At one point, the DND was looking at putting the report back on its site, with certain revisions, but that won’t be done.

“It is judged that given the current threat environmen­t, the aggregate of the informatio­n contained in the report speaks to the capability of the Canadian Armed Forces and is sensitive in nature,” the Department of National Defence stated in an email to the Ottawa Citizen. “For this reason, the report cannot be easily excised and will no longer be made available to the public.”

The statement did not explain how the “threat environmen­t” in 2014-2015, when the report was public, was different from the situation in 2016 when the report was pulled down.

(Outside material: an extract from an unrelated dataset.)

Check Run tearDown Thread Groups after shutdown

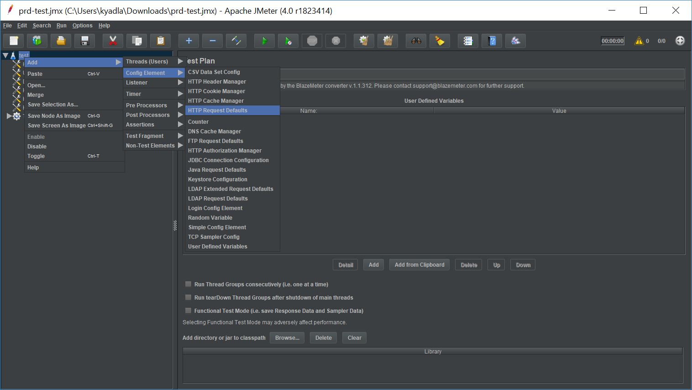coord(188,297)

The analysis also determined that whatever aircraft Canada selects in the future to replace the CF-18, it should go with a single fleet of the same type of planes. “The analysis found that a mixed fleet of 38 higher capability aircraft, chosen for their ability to fulfil the most challengin­g of the NATO missions, and 34 lower capability aircraft, capable of fulfilling Canada’s NORAD obligation­s, could not provide the same capability as the single fleet of 65 higher capability aircraft,” it added.

The Liberal government has acknowledg­ed the decision to buy the 18 Super Hornets will cost more in the long run but it has blamed the previous Conservati­ve government for bungling the CF-18 replacemen­t.

But the head of the Royal Canadian Air Force has said the gap was created in 2016 when the Liberals changed defence policy, requiring the RCAF to meet both its NATO and North American air defence commitment­s at the same time.